# Video: Finding the Solution Set of Exponential Equations over the Set of Real Numbers Using Factorization and Laws of Exponents

Find the solution set of 2^(𝑥²) = 4^(6𝑥 − 16) in ℝ.

04:10

### Video Transcript

Find the solution set of two to the power of 𝑥 squared equals four to the power of six 𝑥 minus 16 in the set of real numbers.

In order to solve this problem, first of all, we want to have a quick look at the right-hand side of the equation. We can see that the right-hand side of the question is four to the power of six 𝑥 minus 16. And a key bit of information to help us with this problem is that four is equal to two to the power of two or two squared. And the reason this is interesting is because we want to actually get both sides of our equations involving the same base number. And in this case, it’s two. So it’s great since as we know that four is equal to two to the power of two, what we can do is we can actually substitute this into our equation.

So therefore, our equation now becomes: two to the power of 𝑥 squared is equal to two to the power of — and then we have two, because it’s two to the power of two that gives us our four, and then that’s multiplied by six 𝑥 minus 16. So great, we’ve actually achieved what we were setting out to do. And that’s actually to get the same base on both sides of our equations. And as we have the same base on each side of our equation, what we can actually do now is we can actually equate the exponents.

So we get that 𝑥 squared is equal to two multiplied by six 𝑥 minus 16. Great, so we’ve now got an equation. And let’s solve to find 𝑥. So the first thing we’ll do to solve the equation is actually expand the parentheses. So I start with two multiplied by six 𝑥 which gives me 12𝑥. And then I’m gonna have two multiplied by negative 16 which gives me negative 32. So great, my equation will now be 𝑥 squared is equal to 12𝑥 minus 32. As we’re actually looking to solve this equation and find 𝑥, what I’m now gonna do is I’m actually gonna subtract 12𝑥 and add 32 to each side. So what we actually have, our equation equal to zero.

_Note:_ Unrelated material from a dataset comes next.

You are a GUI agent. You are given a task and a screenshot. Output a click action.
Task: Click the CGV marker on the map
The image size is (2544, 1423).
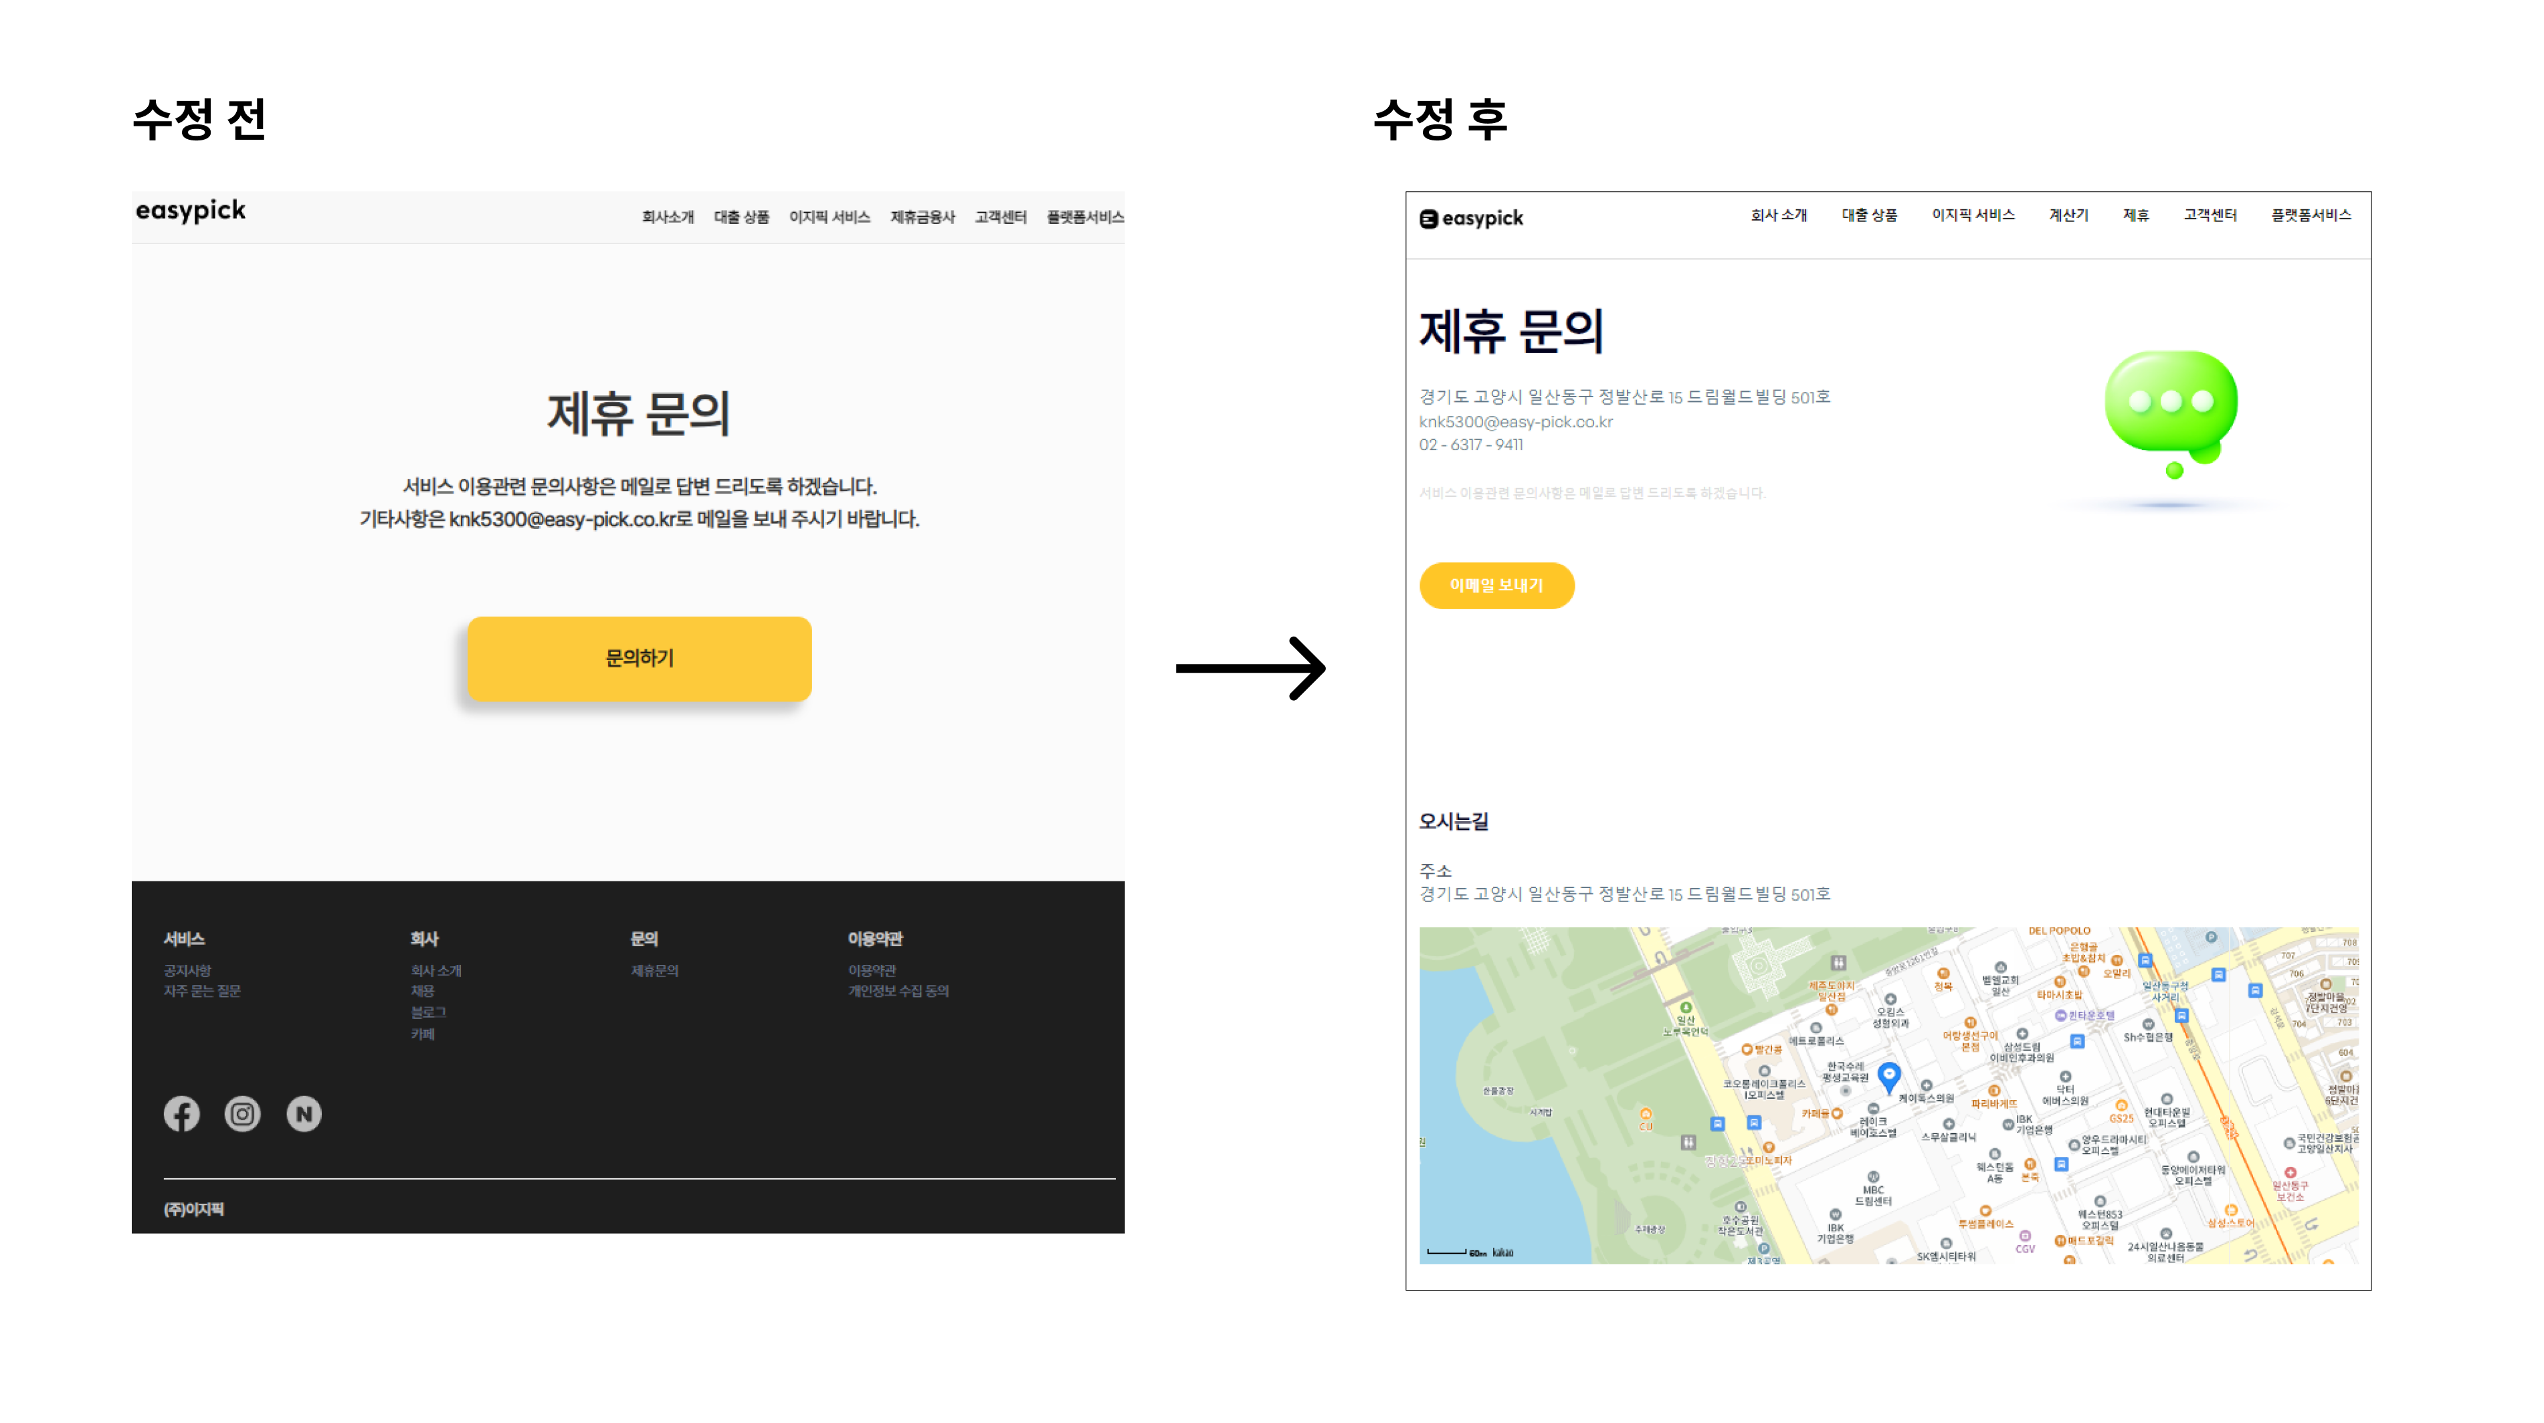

So now we have a quadratic equation which is equal to zero. We have 𝑥 squared minus 12𝑥 plus 32 is equal to zero. And on inspection of this quadratic, we can see that we can factor it to solve it. So we get 𝑥 minus four multiplied by 𝑥 minus eight is equal to zero. So then we got this because the sum of negative four and negative eight is negative 12 which is our coefficient of 𝑥. And the product of negative four and negative eight is equal to positive 32. So, great. Okay, they’re our factors. And now, let’s find 𝑥.

So now as we want to find 𝑥, in order to do that, what we need to do is set both our parentheses equal to zero. Because in order for the equation to equal zero, then one of our parentheses will also have to equal zero. So first, well we’re gonna start with 𝑥 minus four is equal to zero. So add four to each side of the equation. We’re gonna get 𝑥 is equal to four. So great, that’s our first solution.

Then we move across to 𝑥 minus eight is equal to zero. So we just add eight to each side of the equation. And there we have 𝑥 is equal to eight. Great, so that’s the other solution of our equation.

So therefore, we can say that the solution set of two to the power of 𝑥 squared is equal to four to the power of six 𝑥 minus 16 in the set of real numbers is: eight, four.

And just a quick reminder, the key part about a question like this is to make sure that we get both sides of the equation in the same base. And in order to do that, look out for a question where you have, say, a two and a four or a two and an eight, a two and a 16 or a three and nine, a three and a 27. So keep an eye, as that’s the kind of thing that you’ll see in a question like this. And that’s how you’d start the question and move on to solve and find the solution set.